Task instructions – Copy out exactly the stretch of the listing below that begins at the line containing "Task: Select the Name der Regel text field" and ends at the line containing "Given: Click the Focus down arrow icon", and copy nothing outside it.

Data supplied –
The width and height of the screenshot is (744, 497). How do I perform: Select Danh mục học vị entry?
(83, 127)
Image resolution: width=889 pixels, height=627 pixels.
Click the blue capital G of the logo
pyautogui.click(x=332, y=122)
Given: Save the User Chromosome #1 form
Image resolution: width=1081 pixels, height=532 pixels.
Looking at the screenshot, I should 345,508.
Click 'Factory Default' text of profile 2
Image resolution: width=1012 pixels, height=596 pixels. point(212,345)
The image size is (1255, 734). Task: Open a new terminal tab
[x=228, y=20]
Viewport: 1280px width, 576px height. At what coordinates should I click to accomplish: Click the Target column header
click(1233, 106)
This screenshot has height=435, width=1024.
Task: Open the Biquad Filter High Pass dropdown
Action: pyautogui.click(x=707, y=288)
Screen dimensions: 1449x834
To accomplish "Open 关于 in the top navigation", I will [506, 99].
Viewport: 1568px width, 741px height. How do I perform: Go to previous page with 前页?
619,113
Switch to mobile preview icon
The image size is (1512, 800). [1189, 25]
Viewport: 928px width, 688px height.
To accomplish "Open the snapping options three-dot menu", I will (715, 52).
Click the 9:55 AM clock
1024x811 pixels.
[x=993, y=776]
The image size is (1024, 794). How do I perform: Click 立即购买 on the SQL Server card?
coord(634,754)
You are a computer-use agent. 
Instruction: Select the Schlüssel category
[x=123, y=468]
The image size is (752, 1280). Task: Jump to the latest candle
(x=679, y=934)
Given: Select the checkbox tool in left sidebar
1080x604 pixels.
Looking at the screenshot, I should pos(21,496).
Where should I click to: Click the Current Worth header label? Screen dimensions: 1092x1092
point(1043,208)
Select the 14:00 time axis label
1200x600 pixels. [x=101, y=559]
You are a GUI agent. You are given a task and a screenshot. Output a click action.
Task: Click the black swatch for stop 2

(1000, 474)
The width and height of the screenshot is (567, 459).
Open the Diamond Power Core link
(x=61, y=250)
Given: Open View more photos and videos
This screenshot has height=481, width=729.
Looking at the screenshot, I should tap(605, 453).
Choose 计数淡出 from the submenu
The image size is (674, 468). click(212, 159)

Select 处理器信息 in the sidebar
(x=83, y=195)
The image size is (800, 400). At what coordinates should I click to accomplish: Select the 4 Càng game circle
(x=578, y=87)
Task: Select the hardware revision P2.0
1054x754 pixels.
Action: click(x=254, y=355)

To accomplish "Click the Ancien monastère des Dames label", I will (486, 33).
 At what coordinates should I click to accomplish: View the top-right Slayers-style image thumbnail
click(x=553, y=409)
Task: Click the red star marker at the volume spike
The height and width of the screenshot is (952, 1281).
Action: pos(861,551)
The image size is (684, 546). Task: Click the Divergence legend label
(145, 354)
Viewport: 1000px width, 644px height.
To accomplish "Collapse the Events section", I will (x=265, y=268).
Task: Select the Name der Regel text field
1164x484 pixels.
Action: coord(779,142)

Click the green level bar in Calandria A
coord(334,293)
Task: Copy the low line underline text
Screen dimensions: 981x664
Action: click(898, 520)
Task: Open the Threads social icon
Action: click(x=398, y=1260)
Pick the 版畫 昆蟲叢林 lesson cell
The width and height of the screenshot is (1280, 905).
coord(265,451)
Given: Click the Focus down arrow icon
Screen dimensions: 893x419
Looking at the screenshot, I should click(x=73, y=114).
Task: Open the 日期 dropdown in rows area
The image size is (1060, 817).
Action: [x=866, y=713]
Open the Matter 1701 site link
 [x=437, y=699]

Reply to the task –
Task: Select the Name der Regel text field
1164x484 pixels.
Action: coord(779,142)

Click the green level bar in Calandria A
coord(334,293)
Task: Copy the low line underline text
Screen dimensions: 981x664
Action: click(898, 520)
Task: Open the Threads social icon
Action: click(x=398, y=1260)
Pick the 版畫 昆蟲叢林 lesson cell
The width and height of the screenshot is (1280, 905).
coord(265,451)
Given: Click the Focus down arrow icon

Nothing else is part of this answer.